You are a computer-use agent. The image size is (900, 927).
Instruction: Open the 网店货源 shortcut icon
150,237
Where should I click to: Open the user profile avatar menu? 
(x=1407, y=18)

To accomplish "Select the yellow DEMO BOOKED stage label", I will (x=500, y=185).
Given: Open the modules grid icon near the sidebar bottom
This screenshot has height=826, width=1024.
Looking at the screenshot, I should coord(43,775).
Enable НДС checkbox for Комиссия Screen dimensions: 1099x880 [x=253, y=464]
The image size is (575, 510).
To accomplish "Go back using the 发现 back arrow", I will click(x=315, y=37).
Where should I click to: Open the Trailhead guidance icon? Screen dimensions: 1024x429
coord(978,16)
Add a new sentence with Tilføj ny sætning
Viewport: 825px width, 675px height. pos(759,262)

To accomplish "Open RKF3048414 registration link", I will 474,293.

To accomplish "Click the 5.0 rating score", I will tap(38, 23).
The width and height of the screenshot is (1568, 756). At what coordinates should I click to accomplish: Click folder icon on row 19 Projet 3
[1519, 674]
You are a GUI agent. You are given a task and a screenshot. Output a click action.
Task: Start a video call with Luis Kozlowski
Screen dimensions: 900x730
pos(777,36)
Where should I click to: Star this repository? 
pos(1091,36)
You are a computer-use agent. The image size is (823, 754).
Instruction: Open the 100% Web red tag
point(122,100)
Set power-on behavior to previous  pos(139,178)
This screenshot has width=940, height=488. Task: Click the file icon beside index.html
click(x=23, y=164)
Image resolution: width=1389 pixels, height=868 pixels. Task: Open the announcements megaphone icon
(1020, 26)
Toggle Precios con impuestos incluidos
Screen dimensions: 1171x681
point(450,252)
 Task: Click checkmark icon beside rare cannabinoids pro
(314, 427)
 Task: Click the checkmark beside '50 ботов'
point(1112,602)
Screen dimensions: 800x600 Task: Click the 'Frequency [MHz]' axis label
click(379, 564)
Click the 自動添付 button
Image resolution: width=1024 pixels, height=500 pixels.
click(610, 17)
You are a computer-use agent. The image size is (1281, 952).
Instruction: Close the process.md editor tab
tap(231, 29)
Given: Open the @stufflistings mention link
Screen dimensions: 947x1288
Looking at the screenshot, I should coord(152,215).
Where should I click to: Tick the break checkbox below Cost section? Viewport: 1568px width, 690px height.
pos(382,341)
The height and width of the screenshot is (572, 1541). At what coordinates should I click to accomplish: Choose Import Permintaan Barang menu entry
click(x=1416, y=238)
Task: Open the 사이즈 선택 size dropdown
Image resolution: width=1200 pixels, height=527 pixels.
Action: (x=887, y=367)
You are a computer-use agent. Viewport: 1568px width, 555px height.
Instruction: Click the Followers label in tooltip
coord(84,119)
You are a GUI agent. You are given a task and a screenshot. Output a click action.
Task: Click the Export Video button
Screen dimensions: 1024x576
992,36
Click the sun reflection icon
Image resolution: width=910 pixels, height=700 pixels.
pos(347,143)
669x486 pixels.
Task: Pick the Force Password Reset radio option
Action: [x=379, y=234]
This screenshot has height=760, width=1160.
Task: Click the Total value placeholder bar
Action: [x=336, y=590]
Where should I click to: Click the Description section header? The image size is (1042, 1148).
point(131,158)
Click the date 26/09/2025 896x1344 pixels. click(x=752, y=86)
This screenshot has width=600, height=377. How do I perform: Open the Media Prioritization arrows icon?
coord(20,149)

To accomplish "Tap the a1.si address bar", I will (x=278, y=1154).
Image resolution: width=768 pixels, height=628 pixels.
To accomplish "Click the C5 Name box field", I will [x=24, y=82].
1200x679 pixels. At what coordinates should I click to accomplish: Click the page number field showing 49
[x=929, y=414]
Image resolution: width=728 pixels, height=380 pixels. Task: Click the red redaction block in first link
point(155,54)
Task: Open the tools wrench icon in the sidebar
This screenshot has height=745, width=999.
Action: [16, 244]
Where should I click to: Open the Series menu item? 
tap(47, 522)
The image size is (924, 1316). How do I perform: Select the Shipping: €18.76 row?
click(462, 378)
########################################
Print the records above exactly as written.

You are a computer-use agent. The image size is (900, 927).
Instruction: Open the 网店货源 shortcut icon
150,237
Where should I click to: Open the user profile avatar menu? 
(x=1407, y=18)

To accomplish "Select the yellow DEMO BOOKED stage label", I will (x=500, y=185).
Given: Open the modules grid icon near the sidebar bottom
This screenshot has height=826, width=1024.
Looking at the screenshot, I should coord(43,775).
Enable НДС checkbox for Комиссия Screen dimensions: 1099x880 [x=253, y=464]
The image size is (575, 510).
To accomplish "Go back using the 发现 back arrow", I will click(x=315, y=37).
Where should I click to: Open the Trailhead guidance icon? Screen dimensions: 1024x429
coord(978,16)
Add a new sentence with Tilføj ny sætning
Viewport: 825px width, 675px height. pos(759,262)

To accomplish "Open RKF3048414 registration link", I will 474,293.

To accomplish "Click the 5.0 rating score", I will tap(38, 23).
The width and height of the screenshot is (1568, 756). At what coordinates should I click to accomplish: Click folder icon on row 19 Projet 3
[1519, 674]
You are a GUI agent. You are given a task and a screenshot. Output a click action.
Task: Start a video call with Luis Kozlowski
Screen dimensions: 900x730
pos(777,36)
Where should I click to: Star this repository? 
pos(1091,36)
You are a computer-use agent. The image size is (823, 754).
Instruction: Open the 100% Web red tag
point(122,100)
Set power-on behavior to previous  pos(139,178)
This screenshot has width=940, height=488. Task: Click the file icon beside index.html
click(x=23, y=164)
Image resolution: width=1389 pixels, height=868 pixels. Task: Open the announcements megaphone icon
(1020, 26)
Toggle Precios con impuestos incluidos
Screen dimensions: 1171x681
point(450,252)
 Task: Click checkmark icon beside rare cannabinoids pro
(314, 427)
 Task: Click the checkmark beside '50 ботов'
point(1112,602)
Screen dimensions: 800x600 Task: Click the 'Frequency [MHz]' axis label
click(379, 564)
Click the 自動添付 button
Image resolution: width=1024 pixels, height=500 pixels.
click(610, 17)
You are a computer-use agent. The image size is (1281, 952).
Instruction: Close the process.md editor tab
tap(231, 29)
Given: Open the @stufflistings mention link
Screen dimensions: 947x1288
Looking at the screenshot, I should coord(152,215).
Where should I click to: Tick the break checkbox below Cost section? Viewport: 1568px width, 690px height.
pos(382,341)
The height and width of the screenshot is (572, 1541). At what coordinates should I click to accomplish: Choose Import Permintaan Barang menu entry
click(x=1416, y=238)
Task: Open the 사이즈 선택 size dropdown
Image resolution: width=1200 pixels, height=527 pixels.
Action: (x=887, y=367)
You are a computer-use agent. Viewport: 1568px width, 555px height.
Instruction: Click the Followers label in tooltip
coord(84,119)
You are a GUI agent. You are given a task and a screenshot. Output a click action.
Task: Click the Export Video button
Screen dimensions: 1024x576
992,36
Click the sun reflection icon
Image resolution: width=910 pixels, height=700 pixels.
pos(347,143)
669x486 pixels.
Task: Pick the Force Password Reset radio option
Action: [x=379, y=234]
This screenshot has height=760, width=1160.
Task: Click the Total value placeholder bar
Action: [x=336, y=590]
Where should I click to: Click the Description section header? The image size is (1042, 1148).
point(131,158)
Click the date 26/09/2025 896x1344 pixels. click(x=752, y=86)
This screenshot has width=600, height=377. How do I perform: Open the Media Prioritization arrows icon?
coord(20,149)

To accomplish "Tap the a1.si address bar", I will (x=278, y=1154).
Image resolution: width=768 pixels, height=628 pixels.
To accomplish "Click the C5 Name box field", I will [x=24, y=82].
1200x679 pixels. At what coordinates should I click to accomplish: Click the page number field showing 49
[x=929, y=414]
Image resolution: width=728 pixels, height=380 pixels. Task: Click the red redaction block in first link
point(155,54)
Task: Open the tools wrench icon in the sidebar
This screenshot has height=745, width=999.
Action: [16, 244]
Where should I click to: Open the Series menu item? 
tap(47, 522)
The image size is (924, 1316). How do I perform: Select the Shipping: €18.76 row?
click(462, 378)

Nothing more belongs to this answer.